Fungible vs Non-Fungible

The question of a social collectible, might work better if it's an actual collectible, not a fungible token (eg, fans like owning merch). I've explored in the past around using a bonding curve to create an automated economy around collectibles. This would work almost exactly the same as describe in this blog post, except: if someone wants to sell their collectible NFT into the bonding curve it would first create an auction such that someone else can buy it, before it's destroyed and removed from circulation.

Reputation?

If the incentives work, the idea of marrying social tokens to a bonding curve means that those holding it, would value it for the meaning of the token, beyond its monetary value. This can be extended by having the token represent something more than just an individual. It's a label that's issued by someone. Those together (issuer + label) becomes its combined value. In other words: if someone else issued their own $SIMON, less people would hold if it, compared to if I issued $SIMON.

The extension of this is to have different labels potentially mean different layers of reputation. In other words: what about $SIMON.GREATCODER? If I give this to someone and they choose to hold, it means that me, Simon gave this to a great coder. If I make sure that only great coders receive this token, those great coders would choose to keep it due its signalling value. If they think the signal is bogus, they could just sell it. If they think I gave it to bad coders, they can just sell it into the curve.

Would you keep a $VITALIK.GREATCONTRIBUTOR?

Modifications & Open Questions

This is a baseline idea. One issuer, issuing labels that have social value on a bonding curve. If it does not have social value, then the holder can dispense it for more liquid underlying monetary value.

1) I'm not entirely sure if transferable is preferable?

My gut leans to saying no because the point is that the label should stick with a specific entity.

2) Why a bonding curve and not just 1:1 issuance?

Social games often rely on the creation of focal (schelling) points: things we think others would also think about.
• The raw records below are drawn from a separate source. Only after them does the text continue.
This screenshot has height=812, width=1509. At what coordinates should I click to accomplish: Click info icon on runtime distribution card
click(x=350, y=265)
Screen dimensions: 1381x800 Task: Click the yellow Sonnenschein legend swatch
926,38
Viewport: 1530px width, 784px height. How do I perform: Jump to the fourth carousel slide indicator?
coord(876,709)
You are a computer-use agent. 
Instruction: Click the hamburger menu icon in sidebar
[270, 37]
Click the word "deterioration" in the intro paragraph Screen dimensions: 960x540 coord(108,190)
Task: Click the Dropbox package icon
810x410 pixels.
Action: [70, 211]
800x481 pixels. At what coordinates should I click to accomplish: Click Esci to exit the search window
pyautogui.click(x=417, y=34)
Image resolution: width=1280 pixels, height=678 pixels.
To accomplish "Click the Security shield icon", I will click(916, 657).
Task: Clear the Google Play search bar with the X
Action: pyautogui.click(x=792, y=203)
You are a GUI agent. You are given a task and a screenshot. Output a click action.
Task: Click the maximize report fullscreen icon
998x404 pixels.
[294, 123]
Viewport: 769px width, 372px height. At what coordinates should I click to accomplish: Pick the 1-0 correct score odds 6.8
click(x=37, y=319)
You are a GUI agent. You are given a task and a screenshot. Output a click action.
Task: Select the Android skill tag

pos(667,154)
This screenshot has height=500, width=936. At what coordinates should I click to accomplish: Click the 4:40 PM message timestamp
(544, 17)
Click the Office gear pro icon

We are more likely to go somewhere, together, if we believe others are also inclined to want to go to the same destination.

1:1 issuance, where all issued labels have the same value over time, creates a weaker focal point. If there’s the belief that the social label might accrue in value whilst the holder chooses to hold it, it boosts the signal. The negative side of a bonding curve issuance is that the label might lose its monetary value over time, and thus the holder might choose to sell it prematurely, despite wanting to keep it for its social value. This is somewhat negated by the fact that the holder is never the buyer. So, the difference is: β€œShould I keep this free social signal I received for $10, or should I keep this free social I received for $5”? It’s still a free social signal.

I might be wrong and 1:1 issuance is simpler.

3) Can the issuer make some money?

There’s myriads of ways to explore modifying this such that issuer receives not just social benefit back to themselves (through creation of a meaningful label), but also monetary value.

If the social tokens are sold, some percentage of the released monetary value goes to the issuer. If the issuer mints some and keeps it to themselves (as long as its predictable). If the label is valuable, paid requests can be created (because they really wanted). The latter is close to how awards programs work.

Conclusion

All in all, personal tokens have always been an interesting rabbit hole. 6 years ago, it got me to invest all my time and effort into cryptocurrencies and I still feel there's a lot more to explore. Utilising it as a social reputation token backed with collateral is one such way to look at it.